Qualifying leaseholders (ie those living in their own homes, or with up to three UK properties in total) will be protected, in full, from the costs associated with the remediation of unsafe cladding. They will also have robust and far-reaching protections from the costs associated with non-cladding defects, including interim measures such as ‘Waking Watch’.
It will be illegal for freeholders to pass on the cost of historical building repair works or the removal of cladding to any of their leaseholders, including non-qualifying leaseholders, if they are linked to the building’s developer.
It will also be illegal for freeholders to pass on any historical building safety costs to qualifying leaseholders if they pass the wealth test set out in law.
Where a developer cannot be held responsible and the building owner is not required to meet the costs in full, leaseholders with non-cladding focused issues will also be protected by a cap on how much they can pay for these costs. The cap will only apply to non-cladding work for those whose property is valued at more than £325,000 (in London) and £175,000 outside London (with owners of properties below this ceiling not required to pay anything).
Where leaseholders have bought through shared ownership, their cap will reflect their share of ownership in the property.
Any costs that are not recoverable from leaseholders will need to be met by building owners and landlords. Buyers of new build homes will be able to hold their developer responsible for safety and quality issues under a new scheme from the New Homes Ombudsman.
Other measures in the Act
There are new powers for the Secretary of State to restrict irresponsible developers’ ability to build new homes, including if they refuse to take responsibility for fixing life-critical fire safety defects on all buildings of 11 metres tall and above for which they have played a role in developing or refurbishing in the last 30 years.
The Building Safety Levy is to be charged on all new residential buildings. This is expected to raise an estimated £3 billion over ten years and will fund a new central Government scheme to pay for the removal of unsafe cladding on buildings of 11-18 metres in height where the developer cannot be traced or has failed to agree to cover the costs upfront.
Enhanced civil liabilities for building owners will enable them to launch legal action against developers, contractors and manufacturers for shoddy construction works and defective products proven to have caused homes to be deemed uninhabitable in the past 30 years.
There are going to be extra powers for the courts in England and Wales to ‘go after’ associated companies. Businesses who’ve hidden behind shadowy shell companies within their corporate structures can now be pursued for payment.
Recovery Unit
These new laws will allow the Government to consider appropriate action to pursue these companies as part of a new Recovery Unit based within the Department for Levelling Up, Housing and Communities.

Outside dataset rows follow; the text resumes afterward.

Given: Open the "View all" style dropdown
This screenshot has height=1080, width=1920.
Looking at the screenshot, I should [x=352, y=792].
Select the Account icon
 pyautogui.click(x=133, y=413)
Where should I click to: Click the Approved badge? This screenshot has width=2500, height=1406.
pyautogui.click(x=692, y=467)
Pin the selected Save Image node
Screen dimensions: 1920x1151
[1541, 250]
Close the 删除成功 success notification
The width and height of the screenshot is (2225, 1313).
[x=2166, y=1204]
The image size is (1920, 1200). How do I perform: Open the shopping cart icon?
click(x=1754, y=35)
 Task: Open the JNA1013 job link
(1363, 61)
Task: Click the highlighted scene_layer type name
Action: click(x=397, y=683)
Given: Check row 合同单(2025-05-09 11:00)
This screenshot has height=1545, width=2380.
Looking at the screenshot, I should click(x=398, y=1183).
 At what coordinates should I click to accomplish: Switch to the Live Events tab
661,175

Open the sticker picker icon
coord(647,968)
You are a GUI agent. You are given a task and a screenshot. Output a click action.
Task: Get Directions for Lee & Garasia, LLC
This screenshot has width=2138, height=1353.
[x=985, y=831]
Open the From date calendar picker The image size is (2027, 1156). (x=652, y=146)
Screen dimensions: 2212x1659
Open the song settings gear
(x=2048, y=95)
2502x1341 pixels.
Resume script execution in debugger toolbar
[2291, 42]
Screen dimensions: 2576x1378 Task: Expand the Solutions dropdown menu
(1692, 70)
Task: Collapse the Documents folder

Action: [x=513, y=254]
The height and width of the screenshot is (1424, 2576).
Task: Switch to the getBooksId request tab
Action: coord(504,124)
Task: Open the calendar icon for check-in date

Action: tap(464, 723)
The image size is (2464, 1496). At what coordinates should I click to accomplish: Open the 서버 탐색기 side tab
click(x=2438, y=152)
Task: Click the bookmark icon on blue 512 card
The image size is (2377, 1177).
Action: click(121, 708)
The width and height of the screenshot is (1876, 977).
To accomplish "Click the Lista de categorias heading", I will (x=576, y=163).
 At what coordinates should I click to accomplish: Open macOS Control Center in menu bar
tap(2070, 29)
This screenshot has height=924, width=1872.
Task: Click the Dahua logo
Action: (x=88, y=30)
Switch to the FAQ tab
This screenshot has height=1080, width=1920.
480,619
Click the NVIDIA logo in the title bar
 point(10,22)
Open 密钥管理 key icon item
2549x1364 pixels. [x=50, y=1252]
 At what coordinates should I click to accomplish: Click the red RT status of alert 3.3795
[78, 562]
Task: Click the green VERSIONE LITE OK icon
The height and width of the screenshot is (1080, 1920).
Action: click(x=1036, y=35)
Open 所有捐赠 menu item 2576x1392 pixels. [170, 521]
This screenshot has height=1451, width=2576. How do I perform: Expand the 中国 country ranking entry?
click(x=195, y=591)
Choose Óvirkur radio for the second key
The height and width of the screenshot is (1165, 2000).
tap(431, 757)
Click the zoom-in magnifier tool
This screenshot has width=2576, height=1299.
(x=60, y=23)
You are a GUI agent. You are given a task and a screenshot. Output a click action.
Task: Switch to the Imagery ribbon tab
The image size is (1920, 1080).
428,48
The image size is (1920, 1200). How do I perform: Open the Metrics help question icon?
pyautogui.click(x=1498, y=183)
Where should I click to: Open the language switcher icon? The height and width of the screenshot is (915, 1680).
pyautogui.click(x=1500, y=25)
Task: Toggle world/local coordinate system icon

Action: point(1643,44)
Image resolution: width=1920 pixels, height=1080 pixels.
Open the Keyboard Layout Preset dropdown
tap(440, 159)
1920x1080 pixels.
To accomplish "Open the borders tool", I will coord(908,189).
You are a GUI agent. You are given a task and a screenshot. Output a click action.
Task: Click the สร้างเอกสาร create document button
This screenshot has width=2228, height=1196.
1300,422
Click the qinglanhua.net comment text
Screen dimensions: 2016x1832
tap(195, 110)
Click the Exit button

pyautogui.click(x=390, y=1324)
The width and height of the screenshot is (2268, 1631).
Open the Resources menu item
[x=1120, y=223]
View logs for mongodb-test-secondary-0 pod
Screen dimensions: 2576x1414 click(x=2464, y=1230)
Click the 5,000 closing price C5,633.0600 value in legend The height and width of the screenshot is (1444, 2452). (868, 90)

Further, tough regulations for the industry will enforce a higher quality of building standards, in turn ensuring homes are made safer and that a proportionate approach is taken towards safety.
A new Building Safety Regulator – overseen by the Health & Safety Executive – will enforce a new and more stringent regulatory regime on the safety and performance of high-rise buildings in scope in England. The Building Safety Regulator will also consult on – and respond to – safety concerns raised by residents through a new Residents’ Panel.
Finally, a National Regulator for Construction Products will implement stronger standards on construction manufacturers in the UK. Part of the Office for Product Safety and Standards, this new regulator will conduct vital market surveillance to pinpoint and remove unsafe materials on a faster basis, as well as confront poor practice by taking action against those who break the rules.